Monisha Somji | Senior Digital Transformation & AI Executive.
The enterprise AI conversation has entered a more uncomfortable phase. The excitement is still there. The budgets are still there. But inside many organizations, a quieter question is surfacing: If AI is so powerful, why is it so hard to turn it into measurable business value?
That gap between capability and operational trust is where many AI programs stall. Leaders are not short on tools or pilots. They are short on repeatable outcomes, accountable ownership, clean data, redesigned workflows and confidence that AI can withstand production.
The ROI problem is not really an AI problem.
BCG recently reported that “just 5% of companies achieve substantial value from AI, while 60% report no material value at all.” McKinsey similarly found that more than 80% of respondents were not seeing tangible enterprise-level EBIT impact from generative AI, even as adoption rose.
Those numbers should not be read as an indictment of AI. They should be read as an indictment of shallow implementation.
Too many AI programs begin with the technology and then search for a business problem.

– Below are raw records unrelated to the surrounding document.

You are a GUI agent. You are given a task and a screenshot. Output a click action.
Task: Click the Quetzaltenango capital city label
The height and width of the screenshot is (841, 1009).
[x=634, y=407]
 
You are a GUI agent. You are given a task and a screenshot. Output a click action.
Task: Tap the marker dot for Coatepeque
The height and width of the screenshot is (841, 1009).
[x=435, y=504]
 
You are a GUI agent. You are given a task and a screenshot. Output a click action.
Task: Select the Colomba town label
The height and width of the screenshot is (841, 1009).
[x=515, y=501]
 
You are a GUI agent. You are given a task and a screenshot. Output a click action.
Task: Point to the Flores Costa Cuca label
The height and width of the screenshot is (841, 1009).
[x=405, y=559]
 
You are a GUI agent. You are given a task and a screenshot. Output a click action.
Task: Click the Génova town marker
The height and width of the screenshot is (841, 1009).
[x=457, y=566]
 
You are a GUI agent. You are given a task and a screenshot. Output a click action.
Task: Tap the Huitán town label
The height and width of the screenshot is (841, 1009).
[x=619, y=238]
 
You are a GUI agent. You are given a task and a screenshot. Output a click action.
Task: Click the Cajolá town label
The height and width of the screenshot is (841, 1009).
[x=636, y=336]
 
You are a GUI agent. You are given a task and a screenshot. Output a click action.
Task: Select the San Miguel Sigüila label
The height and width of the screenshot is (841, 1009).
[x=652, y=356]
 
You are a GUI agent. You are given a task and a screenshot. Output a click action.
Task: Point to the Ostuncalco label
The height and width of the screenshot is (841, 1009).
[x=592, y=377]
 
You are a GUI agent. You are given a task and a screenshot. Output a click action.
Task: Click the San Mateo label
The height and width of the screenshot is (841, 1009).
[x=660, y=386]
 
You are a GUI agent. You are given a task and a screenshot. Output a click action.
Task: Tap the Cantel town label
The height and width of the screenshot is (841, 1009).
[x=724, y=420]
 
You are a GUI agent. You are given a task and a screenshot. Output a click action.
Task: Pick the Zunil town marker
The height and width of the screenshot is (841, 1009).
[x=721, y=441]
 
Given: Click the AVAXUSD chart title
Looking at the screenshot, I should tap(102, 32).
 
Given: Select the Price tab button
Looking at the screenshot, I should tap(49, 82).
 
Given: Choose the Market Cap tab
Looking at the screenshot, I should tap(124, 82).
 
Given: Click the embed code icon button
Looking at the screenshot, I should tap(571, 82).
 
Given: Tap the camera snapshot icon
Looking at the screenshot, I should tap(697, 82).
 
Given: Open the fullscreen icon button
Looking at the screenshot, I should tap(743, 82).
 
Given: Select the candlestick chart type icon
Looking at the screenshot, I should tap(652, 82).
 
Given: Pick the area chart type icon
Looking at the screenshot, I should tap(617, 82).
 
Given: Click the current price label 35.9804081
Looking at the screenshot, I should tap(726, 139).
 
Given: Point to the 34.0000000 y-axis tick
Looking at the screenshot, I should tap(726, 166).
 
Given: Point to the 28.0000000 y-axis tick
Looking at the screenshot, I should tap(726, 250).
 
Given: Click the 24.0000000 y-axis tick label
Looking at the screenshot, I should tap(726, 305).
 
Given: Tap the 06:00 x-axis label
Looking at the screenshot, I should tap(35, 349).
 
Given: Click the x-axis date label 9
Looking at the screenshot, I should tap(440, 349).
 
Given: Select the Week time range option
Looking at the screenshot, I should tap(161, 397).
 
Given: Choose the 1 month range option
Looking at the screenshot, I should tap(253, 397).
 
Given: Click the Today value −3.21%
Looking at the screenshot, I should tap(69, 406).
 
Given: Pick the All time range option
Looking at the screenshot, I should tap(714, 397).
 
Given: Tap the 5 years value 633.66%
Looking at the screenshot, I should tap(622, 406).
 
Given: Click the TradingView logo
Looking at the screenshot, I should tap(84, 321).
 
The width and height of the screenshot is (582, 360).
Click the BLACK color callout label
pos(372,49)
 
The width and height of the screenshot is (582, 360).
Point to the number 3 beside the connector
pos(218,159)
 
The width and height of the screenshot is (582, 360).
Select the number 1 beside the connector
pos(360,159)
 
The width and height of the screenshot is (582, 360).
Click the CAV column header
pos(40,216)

Each may produce a useful proof of concept, but few are anchored to a baseline, a business outcome, a workflow owner or a path to scaled adoption.
The result is a familiar pattern: a compelling demo, a promising pilot and then very little movement in revenue, margin, cycle time, customer experience or risk reduction. That is not transformation. That is activity.
Production AI has a higher reliability bar.
Businesses run on consistency. In brainstorming, two different answers can be useful. In finance, compliance, healthcare, legal review, tax or supply chain execution, two different answers can become a control issue.
This is why the neurosymbolic AI conversation matters. Large language models are excellent at interpreting language, summarizing information and working through ambiguity. But enterprises also need rules, constraints, auditability, policy enforcement and deterministic logic.
The future of enterprise AI will not be one giant model doing everything. It will be a coordinated architecture: neural systems for flexibility, symbolic systems for rules, knowledge graphs for grounded context, workflow engines for execution and governance layers for accountability.
AI value is created when an answer is trusted, acted on, embedded into a process and measured against a business outcome.
Data and workflow readiness decide the return.
AI leaders often talk about model performance, but many of the biggest blockers sit underneath the model. Dun & Bradstreet’s 2026 survey of 10,000 businesses found that 97% report active AI initiatives, while only 5% say their data is ready to support them.
That finding should stop executives in their tracks. If nearly everyone is pursuing AI but almost no one believes their data is ready, then the enterprise problem is not experimentation. It is foundational.
In complex organizations, customer, supplier, product, employee, financial and operational data often live across fragmented systems. Definitions differ. Ownership is unclear. Business rules are buried in spreadsheets, institutional knowledge and exception handling.
AI does not magically fix that. In many cases, it exposes it. An AI agent cannot reliably recommend an action if it does not know which record is authoritative, which policy applies or which exception path should override the standard process.
The same is true for workflows. PwC found that stronger outcomes come from “redesigning workflows, modernizing operations, and embedding AI into core business processes instead of layering AI onto legacy ways of working.”
If AI is bolted onto a broken process, it may make that process faster. But it will not necessarily change the economics of the work.
AI needs portfolio discipline.
Many organizations manage AI as a set of experiments. They need to manage it as a portfolio.
Every AI initiative should have a clear investment thesis. What business outcome will improve? What baseline are we measuring against? Who owns the result? What dependencies and risk controls must be addressed? What is the funding gate to move from pilot to production?
BCG found that “successful companies prioritize just three or four use cases on average, compared with six or seven for less-successful organizations.” That is a governance lesson as much as a technology lesson. Focus beats fragmentation.
AI initiatives should not be approved because they are exciting. They should be approved because they are strategically aligned, adoptable and economically measurable. They also need kill criteria. If a pilot cannot show value or a path to scale, it should not live forever under the banner of innovation.
Go from AI theater to AI returns.
There is also a human reason AI ROI remains elusive. AI changes roles, decision rights, routines, incentives and confidence. If those elements are ignored, adoption stays superficial.
According to BCG, “In successful AI-driven transformations, 70% of the value is derived from people-related action rather than technology-related action.” Training cannot be a generic webinar. Change management cannot be a launch email.
The next phase of AI will separate companies that bought tools from companies that changed how they operate. The winners will move from pilots to portfolios, demos to production reliability, model obsession to data and workflow readiness, and AI activity to measurable outcomes.
So yes, there is a lot of AI. But in too many organizations, there is still not enough ROI.
The executive mandate now is to close that gap. Not with another proof of concept, but with the operating discipline to turn AI into a measurable, trusted and repeatable source of enterprise value.